По крайней мере, хоть что-то ещё работает.
Когда штандартенфюрер взял трубку, не было ни приветствий, ни вопросов о самочувствии. Только короткий хриплый вздох, прежде чем спросить: «Вы на месте?»
– Я хочу поговорить с родителями. – Голос Феликса звучал уверенней, чем парень себя чувствовал. – Я ничего не расскажу, пока не буду знать, что они живы.
Последовала пауза. Достаточно долгая, чтобы Феликс успел испугаться, что Баш повесил трубку, навсегда прерывая связь. Но вместо этого он проворчал:
– Ваш отец жив. Его привезли в Германию, как только я прилетел, чтобы я смог… лично поучаствовать в допросе.
– А мать?
– Вы не придерживались условий плана, – напомнил Баш. – Это не обошлось без последствий. Не могу сказать, что она не страдала.

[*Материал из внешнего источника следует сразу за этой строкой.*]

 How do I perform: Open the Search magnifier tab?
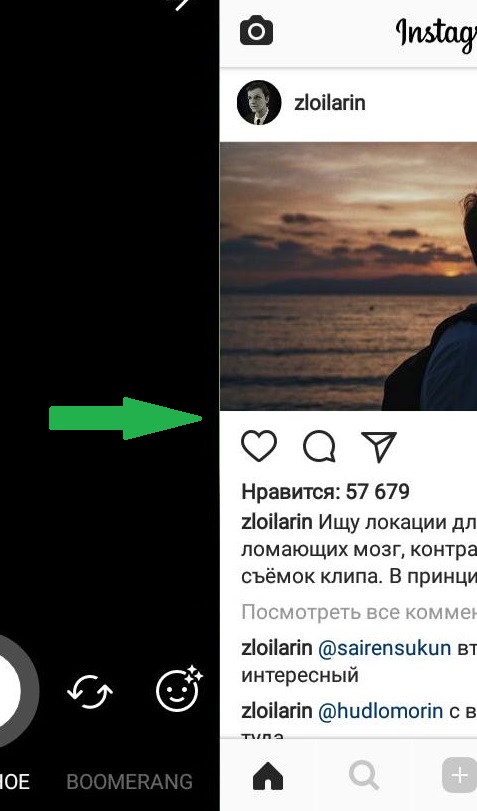coord(364,776)
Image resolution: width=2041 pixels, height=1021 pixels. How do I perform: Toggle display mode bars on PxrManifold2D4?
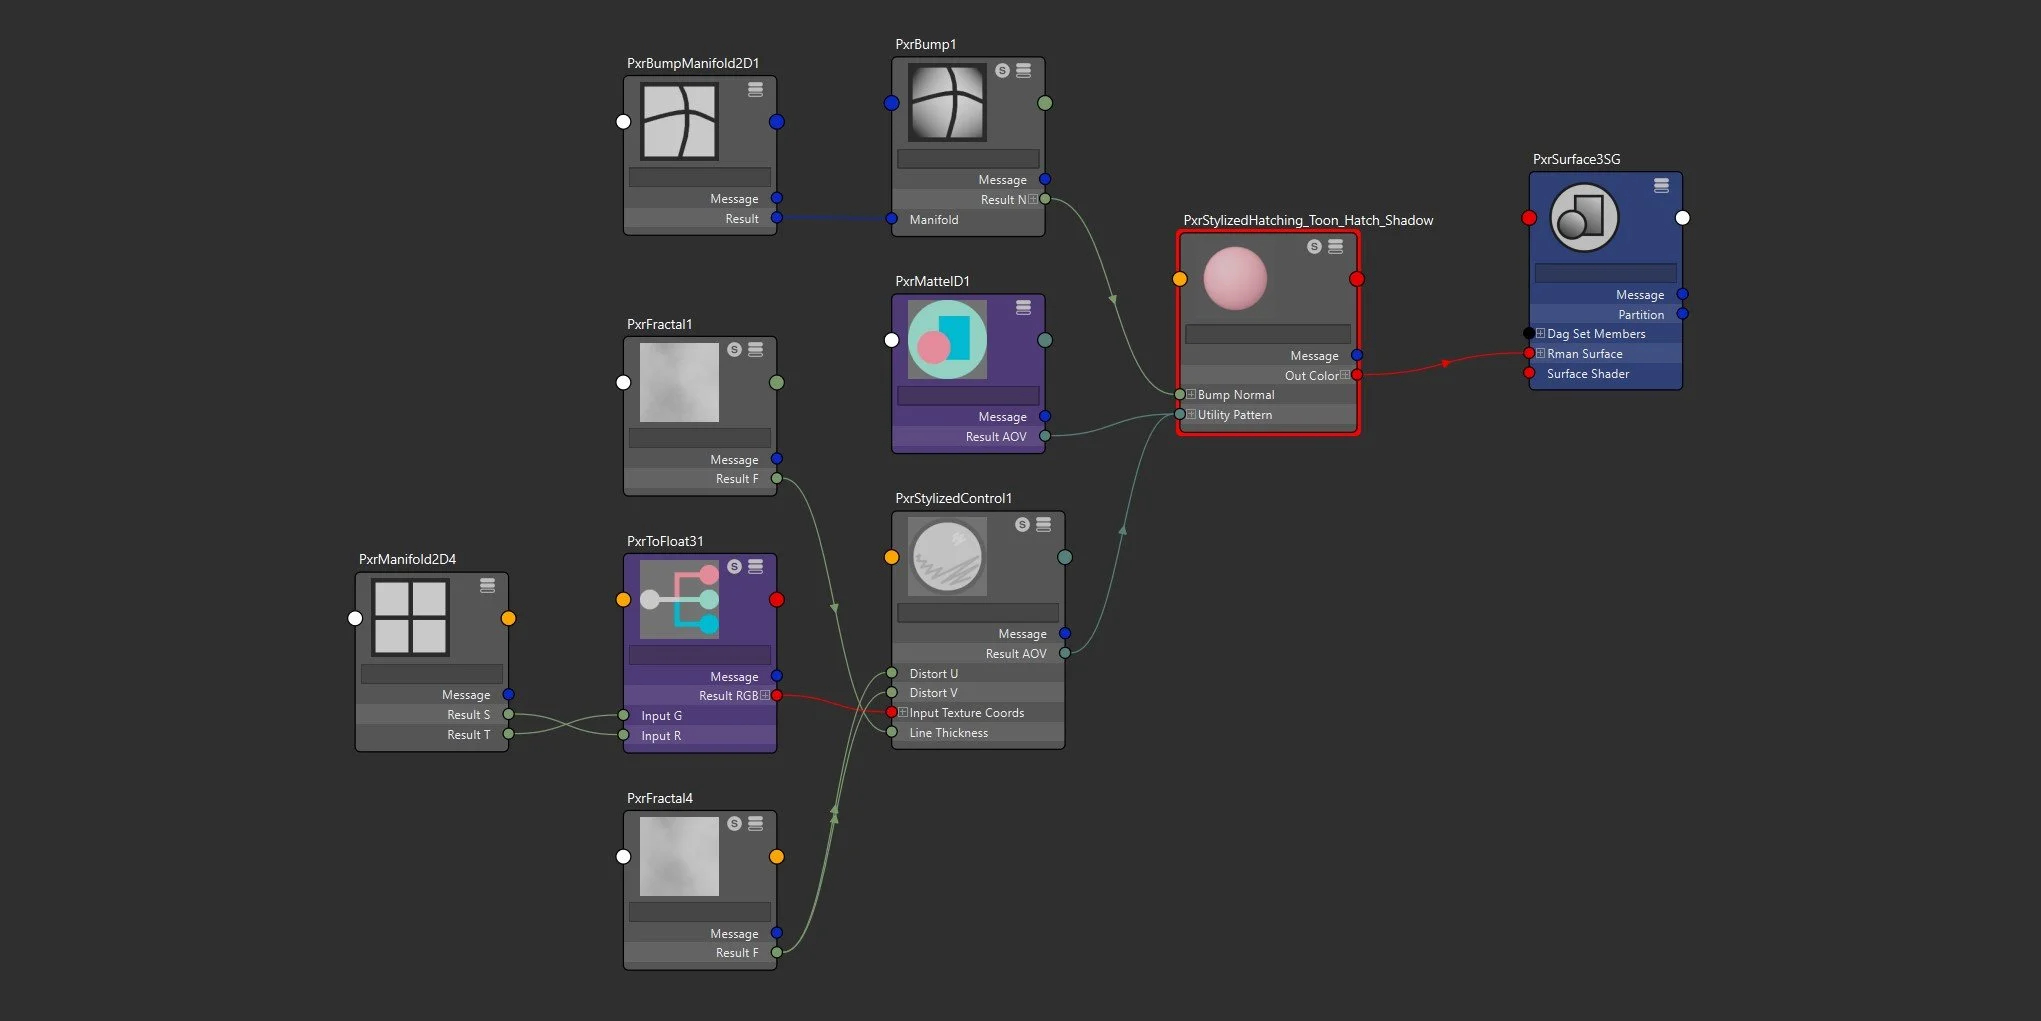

Падало, падало. Всё внутри Феликса падало. Сердце болью отдавалось в горле. В мыслях была только Мама – стоит на кухне у раковины и рассеянно напевает какую-то мелодию себе под нос, обрезки картошки цепляются за её запястья. Мама – всегда такая терпеливая, пытается научить Адель, как набирать петли на спицы. Мама – которая, даже после 2 мая 1950 года, когда стала сама не своя, всё равно улыбается, когда Феликс приносит ей по вечерам чашку горячего чая, ступая медленно и осторожно, чтобы не пролить горячую жидкость на рабочий комбинезон.
Мамы – больше нет.
– Нет, – прошептал Феликс, словно одно единственное слово могло всё изменить. Но сделанного уже не вернуть. Сломанное не всегда можно починить. Особенно когда в дело вступает смерть.
– Однако ваш отец ещё с нами. На самом деле, он сейчас здесь…
– Феликс? Сынок? – Снова голос папы, и звучит он ещё более разбитым, чем раньше. Связки скрипучие, несмазанные, перемолотые от горя. – Ты сделал так, как они просили?
– Я пытаюсь, папа. Я сейчас на пути в Германию. Скоро буду. Я сделаю, что должен. Ты будешь в безопасности.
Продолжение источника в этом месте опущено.